Читаем The Cloud Atlas полностью

Diabetes, on the other hand, is proof of my work. Not me personally, not even my God, but certainly my people, he says. And it's true, junk food is replacing alcohol as the white man's new smallpox, and though it takes longer to kill the native population, the unhealthy shift in diet from what the land provided to what air cargo provides-Spam, Pop-Tarts, and worse-still takes too many lives too early.

Diabetes sent Ronnie to the hospital more than once, then trouble with his liver. For years, he drank too much, but as I'm down to one kidney, I'm not one to lecture him on that. He's been using the hospice for his health care of late. He likes it here; it's quiet, no one bothers him. But he bothers them, since they're not really set up to deliver the care he needs, unless he gets really ill. He used to respond that if they kept it up, he would be that ill, and for a while, that seemed funny. But now he's more sick, more often, and they just shrug and let him stay as long as he wants. I think he misses fighting with them. I miss it, too.

In the past, we'd talk and joke a bit whenever I visited him here. (Or rather, I talk, and Ronnie shakes his head and rolls his eyes: I talk too much.) Whenever he fell asleep, I would pray, as much a function of habit as anything else: when I first started visiting Ronnie back in the hospital, I would ask him to pray with me, and he would inevitably fall asleep. Eventually, it became a kind of ritual that soothed us both. I sat and prayed, he slept, and in this way, we visited.

The balance has shifted of late, though. He's dying. Or rather, he thinks he is and wants me to think the same. I'll admit: he is asleep more than he is awake, and when he is awake, it's very strange. He'll stop, mid-conversation, and search around the room: something is missing, or something is here. “I can hear him,” he'll whisper. And sometimes, when there is something to hear-a distant moan or cough-he'll say, “Tell me how he died,” which I never understand: Does he need a primer? What does he think he'd learn from the other patients? Then he'll look at me, and I can see in his eyes what he wants to say, what he's never said to me, not directly: I need your help. Help, real help, is back in town, back at the hospital. But whenever I ask about moving him there, he shakes his head.

“Everyone is gone, Lou-is.”

Ronnie alone has never called me “Father,” and whenever he says my name, he mimics the exaggerated, not-sure-if-you-speak-English pronunciation I used when I first introduced myself, what? Forty, fifty years ago? A century, maybe.

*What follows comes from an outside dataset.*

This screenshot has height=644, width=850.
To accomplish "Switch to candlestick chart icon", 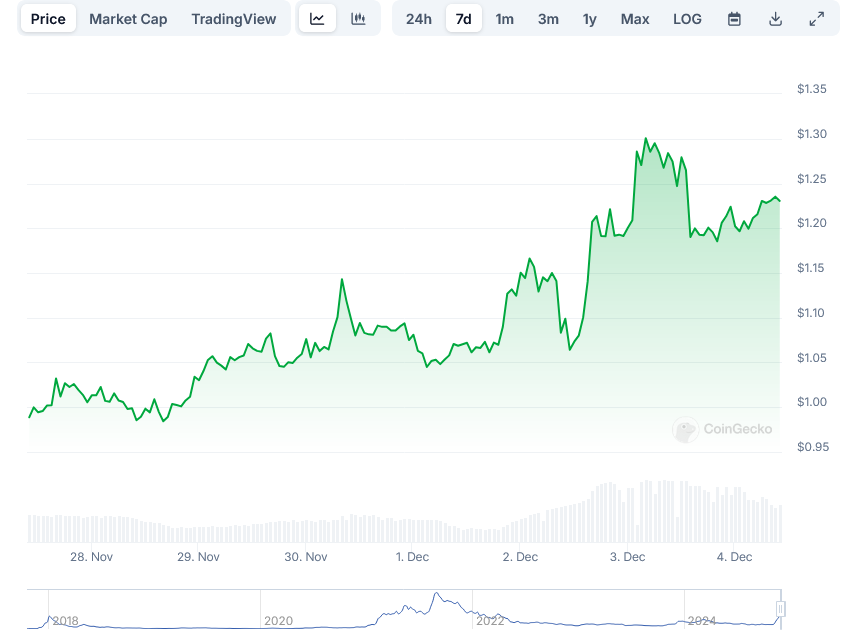I will pyautogui.click(x=358, y=19).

“Gone where?” I asked, and he nodded his head toward the window. “To the festival?” I said. He shook his head and stared outside, silent. One of the smaller villages upriver was hosting a gathering; as always, they'd scheduled it for the last days of winter, at just about the point when you simply couldn't take it anymore. Alaska 's winter calendar is full of these events. They say that, in Anchorage, if you have a tuxedo, you'll have something to do every night from November through March; out here, the same is true if you swap the tuxedo for a snowmachine.

I don't have a tuxedo-clerical garb is just as black and much cheaper-but I do have a snowmachine, which I got from the high school shop class. They'd gotten it from the manufacturer, who'd donated it with only one condition (courtesy of their lawyers): students couldn't ride it, just take it apart and put it back together again. Which they did for ten years, before giving it to me, with, their teacher promised, the “vast majority” of its essential parts intact. But I take it out less and less of late. Not because of my body-though my bones do increasingly feel as though they were made of kindling-but my mind. The older I get, the more recent my youth seems, and the more I recall that first youthful trip I made into the bush. I was a soldier then, not a priest, and it was summer, not winter.

This is another reason why I always visit Ronnie. He's good at hauling me into the present.

“There's no one left,” he said again. “No one for me, no one for you.”

I shook my head, and he repeated the line, louder. My hearing is lousy; a wartime blast took half of it and age has slowly been claiming the rest. I compensate well-I'd understood Ronnie just fine-but he likes to have an excuse to shout. Sometimes I find myself shouting back; we've acquired a certain reputation around town.

“No one!” Ronnie shouted. But no smile.

“We have each other, Ronnie,” I said, at a normal, chaplain-to-patient level.

No smile. “This is what we must talk about. You and me,” Ronnie said, his volume falling all the while.